Synopsis: Atomic middle man

A proposal for low-energy quantum computing lets an atom in a cavity do the work of entangling consecutive photons.

Photons do not have direct interactions with each other. This reality has limited proposals for logic gates in all-optical quantum computing to probabilistic, rather than deterministic, operations. A notable exception was Duan and Kimble’s suggestion [1] that an atom in a cavity could mediate the interaction between successive photons. However, their scheme relied on laser pulses to manipulate the atom, which would have been technically difficult to implement in a scalable quantum circuit.

Now, in a clever variation of the Duan-Kimble scheme, Kazuki Koshino at the Tokyo Medical and Dental University, Satoshi Ishizaka at Hiroshima University, and Yasunobu Nakamura at NEC in Tsukuba, all in Japan, propose the first potentially workable, deterministic quantum gate that requires only a few single-photon pulses to operate. The gate, which Koshino et al. describe in a Rapid Communication in Physical Review A, works by swapping the states of an atom in a cavity and an incoming photon, and then carrying out a nontrivial entangling operation between the atom and a second incoming photon. A final swap with a third photon (which could be the same as the first) disentangles the atom and leaves photons 2 and 3 entangled. In short, the atom acts as a passive catalyst for interactions between single photons.

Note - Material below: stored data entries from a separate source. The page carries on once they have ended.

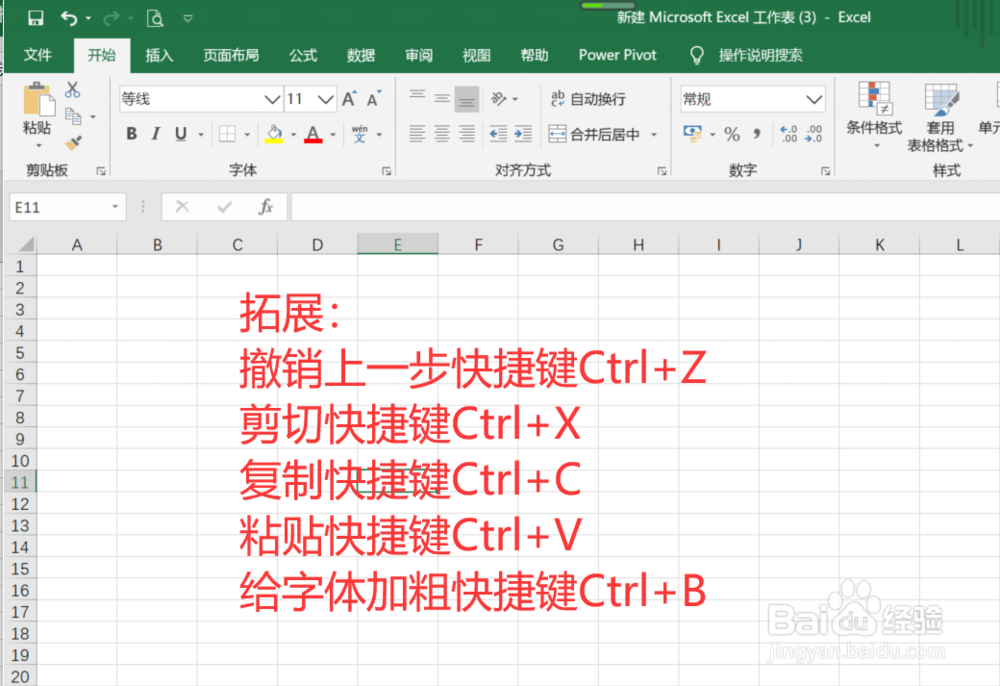Apply red Font Color with the A icon

pos(314,133)
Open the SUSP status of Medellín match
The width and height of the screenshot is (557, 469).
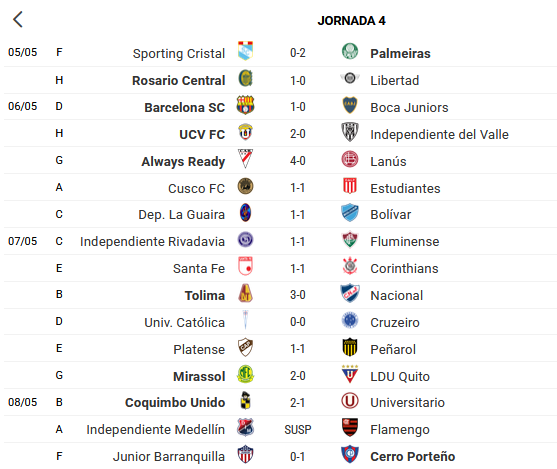pyautogui.click(x=298, y=430)
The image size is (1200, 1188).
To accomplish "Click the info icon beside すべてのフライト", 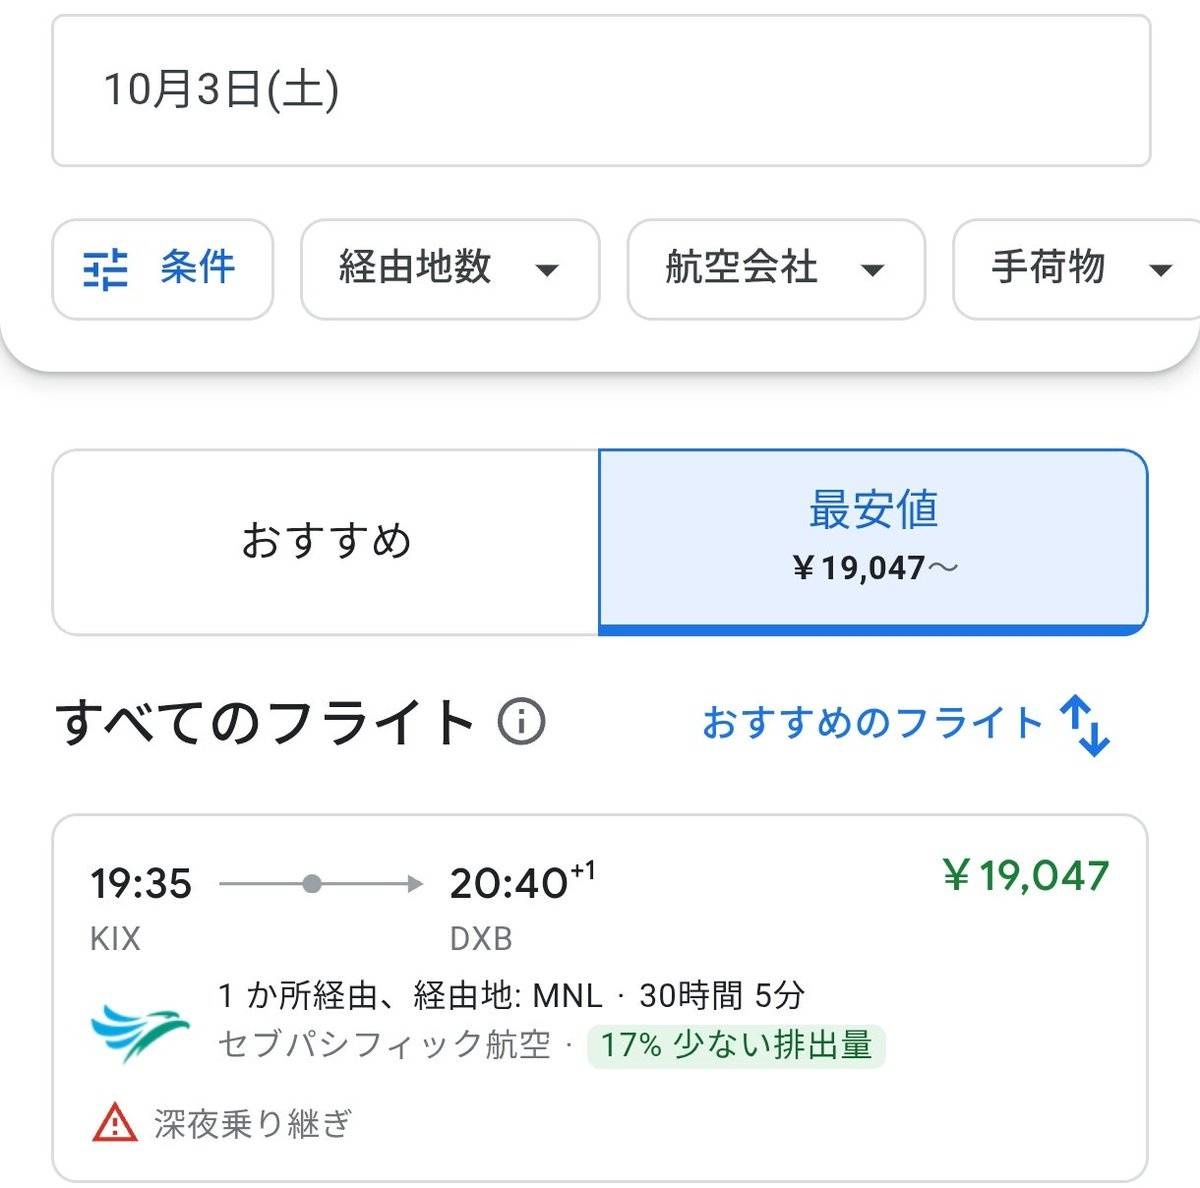I will pyautogui.click(x=521, y=721).
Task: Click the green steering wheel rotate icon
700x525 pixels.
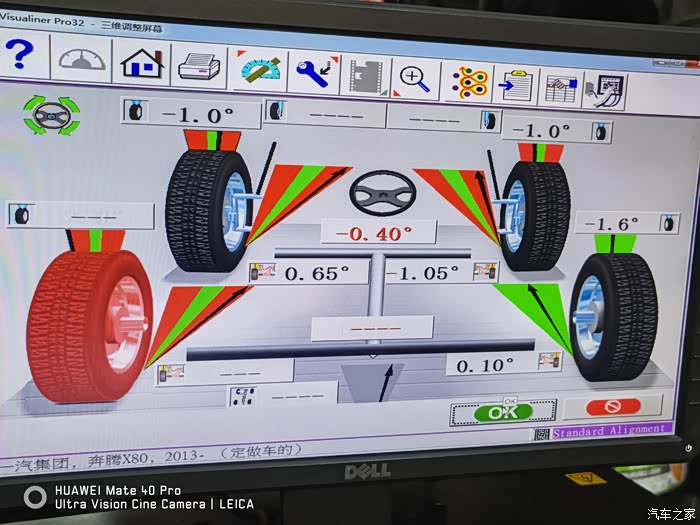Action: point(51,115)
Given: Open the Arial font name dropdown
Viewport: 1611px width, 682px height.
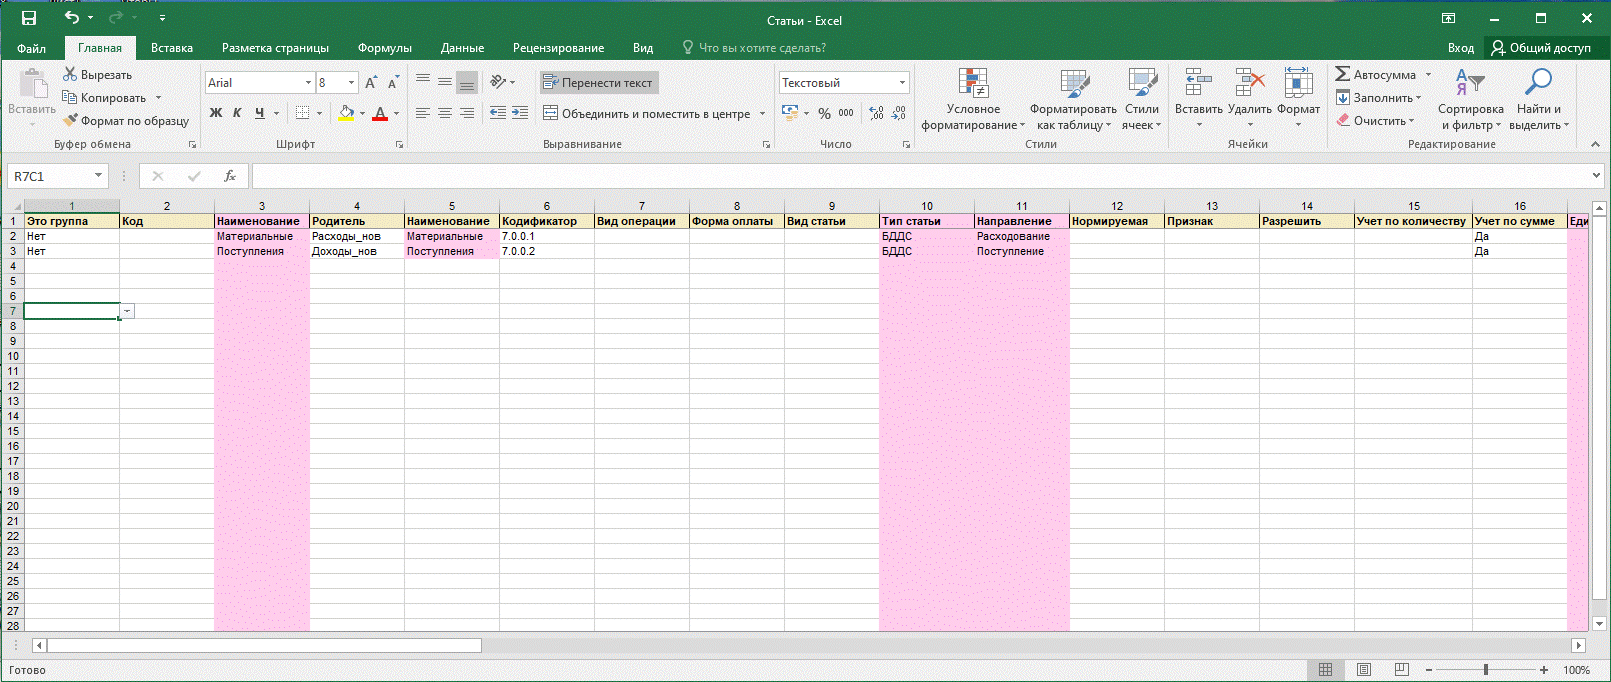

The energy requirements for this gate are, in principle, many orders of magnitude lower than for comparable gates that use atoms as qubits and strong laser fields as controls. The proposal could point a way to ultralow energy quantum computing, particularly if a solid-state quantum dot (which is easy to hold in place) serves as the atom. – Julio Gea-Banacloche

[1] L. M. Duan and J. H. Kimble, Phys. Rev. Lett. 92, 127902 (2004).